Let me emphasize something there: “people who are abusive almost always hide as victims.” Holy shit yes. This is hard, I know. Hearing accusations about abuse and other problematic behavior is tough, especially if you know one or more of the people involved. There is almost always nuance and blame to be shared, and knowing what to believe is hard, especially if accusations are coming from all sides.

But when someone who is the perpetrator of a long and established pattern of abusing others starts to claim to be the victim, the terrifying thing is that it often works. Telling the difference, from the outside, is hard as fuck. I get it. I get it because I think most of us, and maybe all of us, know what it’s like to have hurt someone. A person facing an accusation often wants to emphasize how they were wronged, and having the strength of character to look at one’s own crimes is really really difficult. The result is we become defensive, start spinning counter-narratives, and we may even start to concentrate on our own pain caused by others rather than take an honest look at what we have done.

Recognizing this pattern is the only means towards cutting that shit out.

Throughout our lives, we will be both the accused and the accuser, to varying degrees. And having been through that, we can recognize and empathize with all sides of a situation. And from that vantage point, seeing people on all sides claim to be victims, we tend to want to side with accepting that those people are victims, rather than those responsible for the harm.

It’s hard to look at someone responsible for abuse and see it, especially if the look on their face is one of pain. But it’s possible to be in pain and to be responsible, and we need to be able to handle each separately.

So I want to propose a meditation. When we really understand the difference between these statements, we will understand how to support both survivors and abusers.

“I was victimized by acts of control” is not the same as “I was victimized by the other person’s resistance to my control.”

“This is my experience” is not the same as “This is someone else’s experience.”
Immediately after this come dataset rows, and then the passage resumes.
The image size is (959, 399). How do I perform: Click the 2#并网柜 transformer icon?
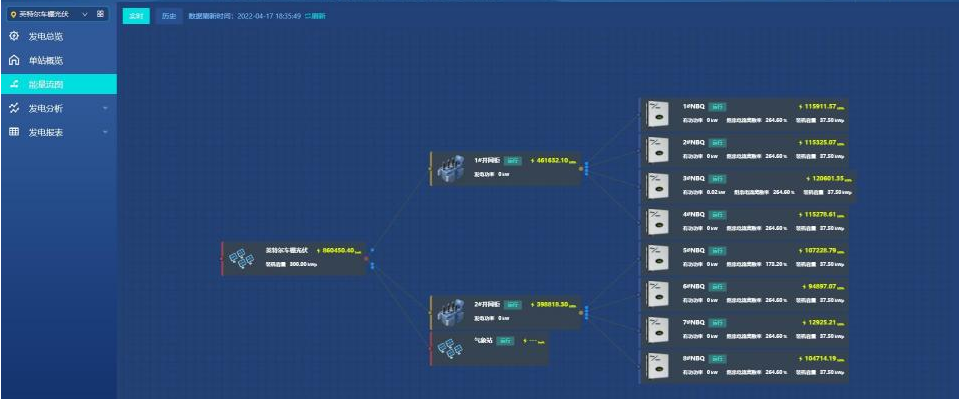pyautogui.click(x=451, y=312)
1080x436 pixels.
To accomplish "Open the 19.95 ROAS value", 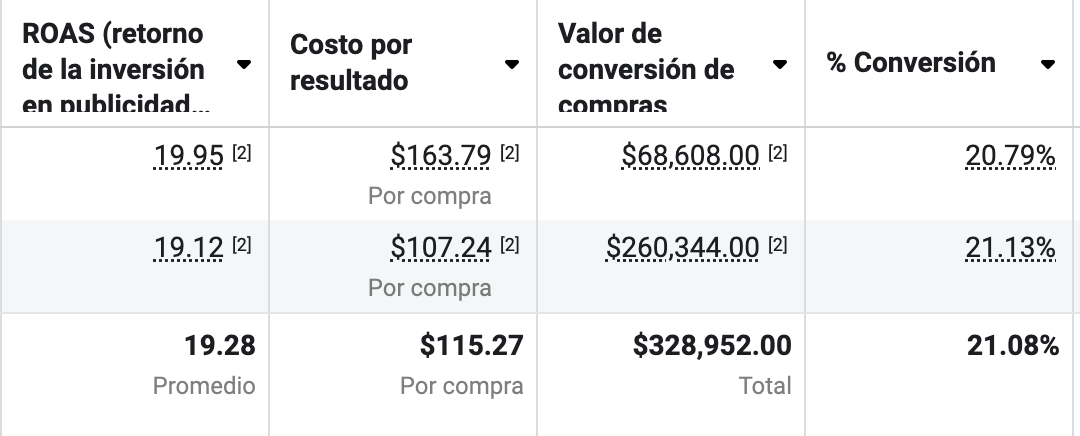I will point(189,156).
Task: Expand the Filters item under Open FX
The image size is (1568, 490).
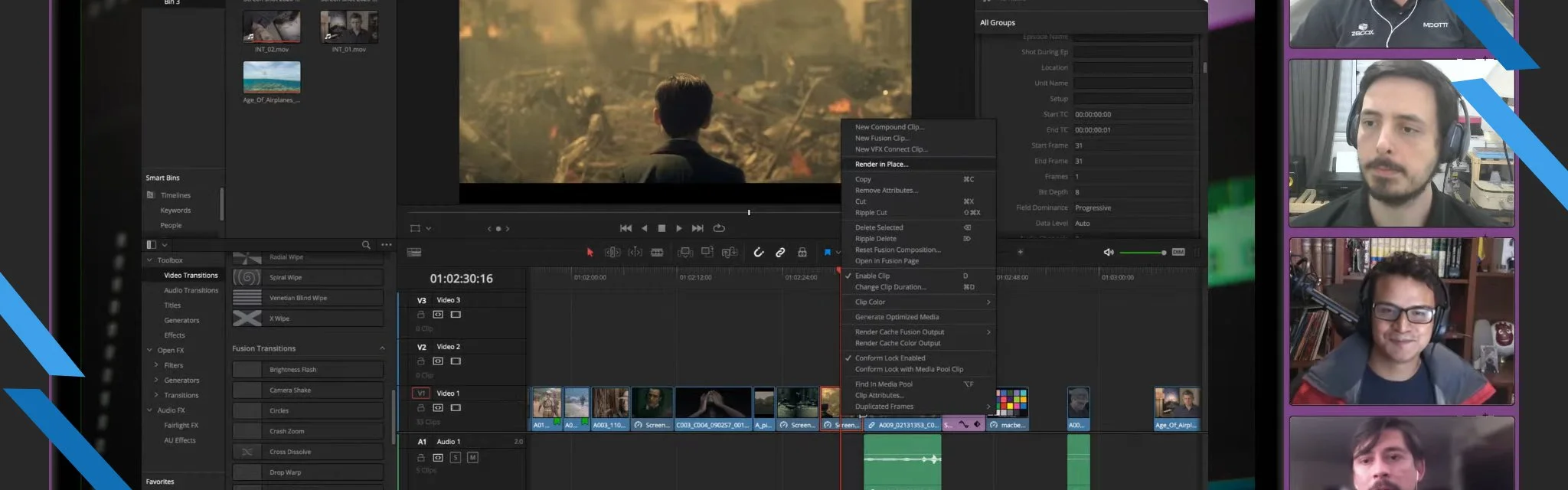Action: pos(156,365)
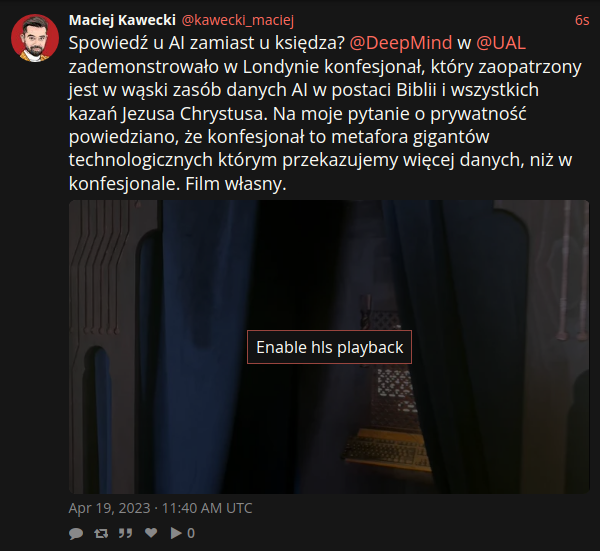Open the @DeepMind mention link
This screenshot has height=551, width=600.
click(401, 43)
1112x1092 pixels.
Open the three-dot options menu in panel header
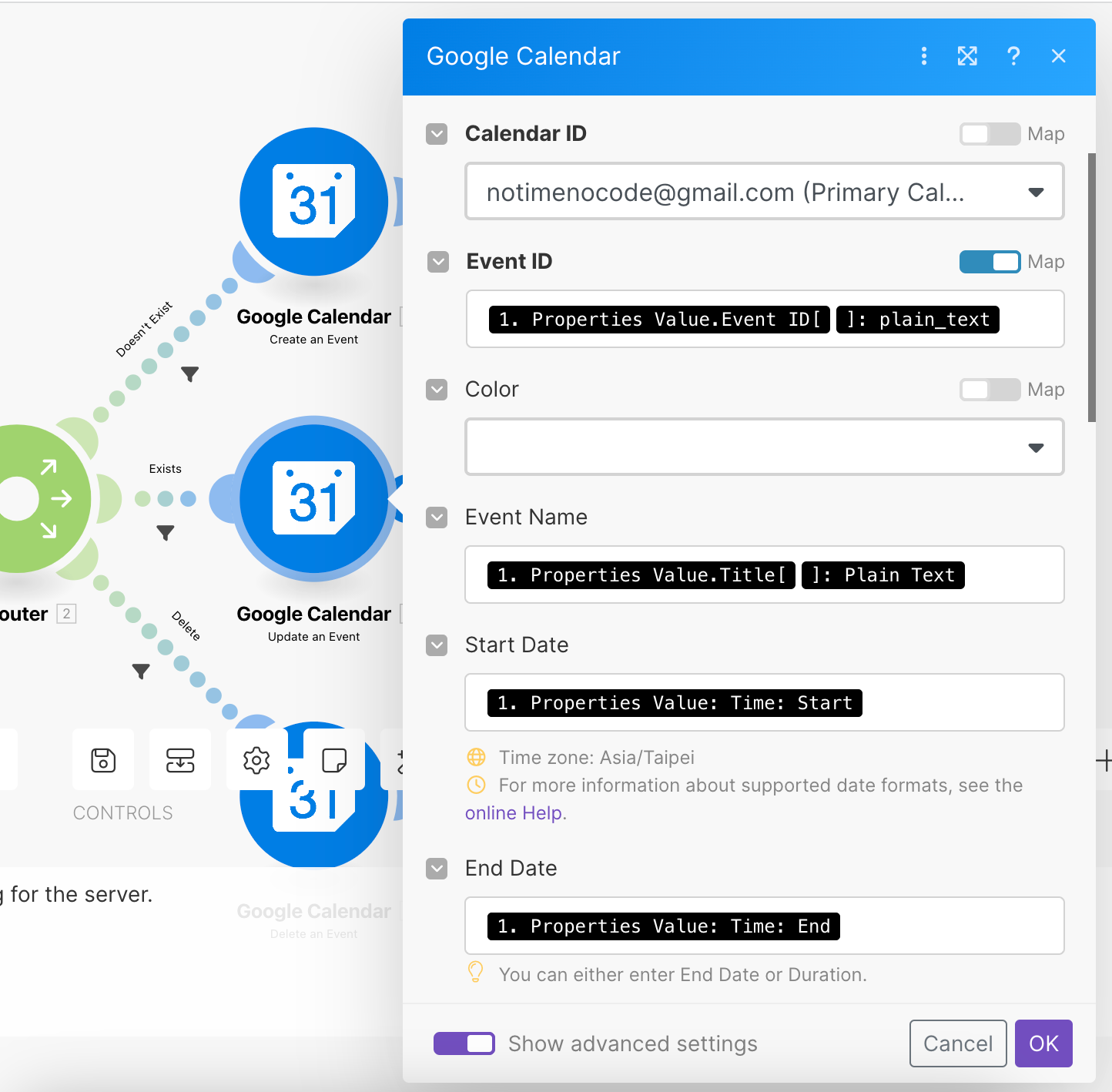pyautogui.click(x=923, y=56)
This is critical, because I am not sure that when people are in a space of culpability, they understand the difference between the statements above, as they pertain to their actions. I have seen examples of the conflation of these statements from people in my life, and this type of distinction has been topic of discussion around me for some time, now.

This is especially relevant to people who seek to, and are good at, controlling narratives. Persuasion is a powerful tool, and if used well it can be a very effective means of manipulation. Those who seek control may view push-back against that attempt as an infringement on them, and perhaps an injury. This is essentially similar to how power and privilege work against those who have neither; they are used to getting their way, and this time they are not.
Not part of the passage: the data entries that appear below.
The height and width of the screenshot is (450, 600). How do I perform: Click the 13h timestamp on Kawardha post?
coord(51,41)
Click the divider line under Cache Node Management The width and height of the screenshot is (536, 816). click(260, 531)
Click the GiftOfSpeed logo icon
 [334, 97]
It seems simple, but it is not. And I feel that not being able to tell the difference between these things allows us to harbor abuse in our communities and abusive behaviors in ourselves. Being able to see the difference between these statements will allow you to really, truly and solidly hear the story of a survivor. It’s not simple, but if it was, we would have figured it out by now. I’m willing to be imperfect while we figure this out, how about you?

We will all fail, from time to time. We need to be comfortable with failure, if we are to process and improve as people.

We as a community, especially our leaders, need to take the time to learn about how to respond to allegations.  When abuse rears its head, they need to not only hear the stories that victims tell, but they need to make sure that they have a means to respond to the accused.

In some extreme cases, there may be nothing to do but to ask them to leave. In most cases, however, there must be room for rehabilitation. But that rehabilitation must keep in mind the place of those they have hurt, and prioritize them. The must be rom for rehabilitated people, but that room should not be next to their victims, and certainly not in a place of authority or leadership over their community.

The community needs to create safe spaces, and those safe spaces must be carved out by those leaders in that community better. We all have more to learn, and more we could be doing better.